## begin Selected text
I believe this newsletter and our faith stories are special opportunities to express part of our life with our family, friends, and others. To me, this is partly about leaving a legacy for the child that my husband and I still hope to have. The one we are still believing that God has promised us that will be to come. The one we have been waiting years for God to place in our lives and have walked through many valleys and heartbreak to meet, and are still waiting to meet. It is about sharing something with not only believers and non-believers that I hope will be reached, but also with our child of promise. A child that may not be interested in reading it right away, but he or she will have access to it in the future. It is also about giving others the opportunity to leave their own legacy through their faith journeys and testimonies to those they love and others who may be touched by them. Our words are powerful. Our stories are powerful.
## end Selected text
## begin Dataset section
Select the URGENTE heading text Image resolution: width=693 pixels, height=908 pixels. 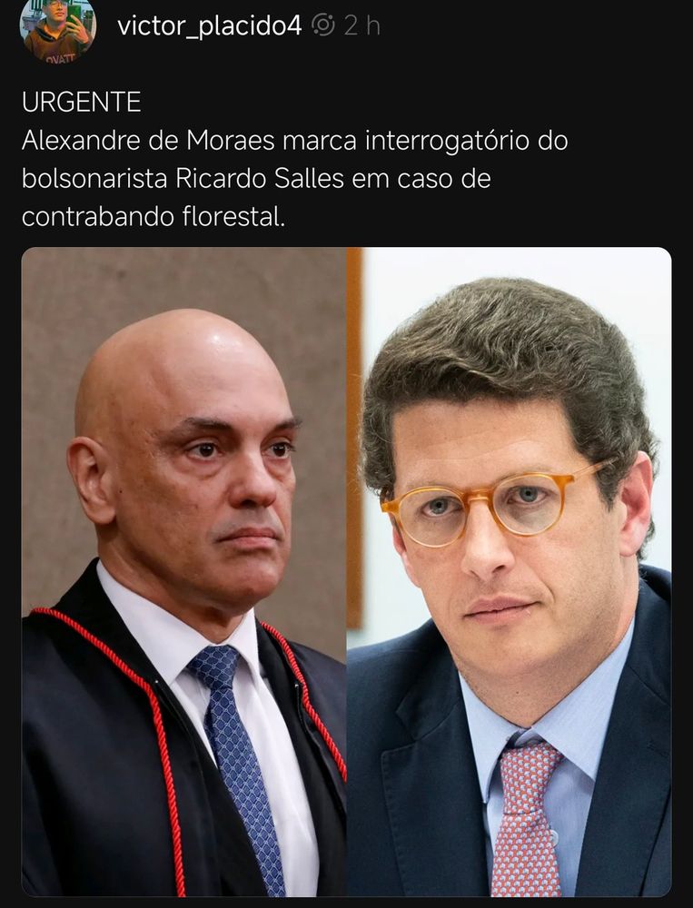coord(81,103)
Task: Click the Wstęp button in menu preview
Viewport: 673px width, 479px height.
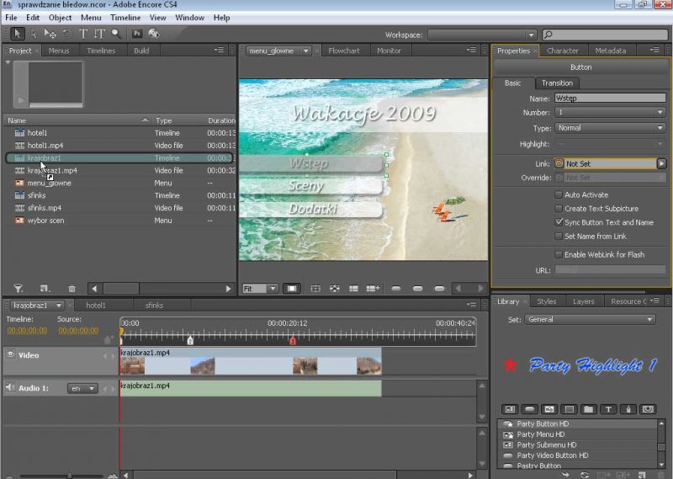Action: [x=309, y=163]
## end Dataset section
▶ [Exercises]
• A. Answer these questions about the faith-stories text, one line each:
(i) For whom does the writer hope to leave a legacy?
(ii) Besides the child, which two groups does the writer hope to reach?
(iii) What two things does the text call powerful?
• B. Using the first sentence of the faith-stories text, list everyone with whom the newsletter and faith stories express part of the writer's life.
The data above have no connection to the text about the newsletter and faith stories.

▶ [Solutions to the exercise]
• A.
(i) The child that the writer and the writer's husband still hope to have
(ii) Believers and non-believers
(iii) Our words and our stories

• B.
- Family
- Friends
- Others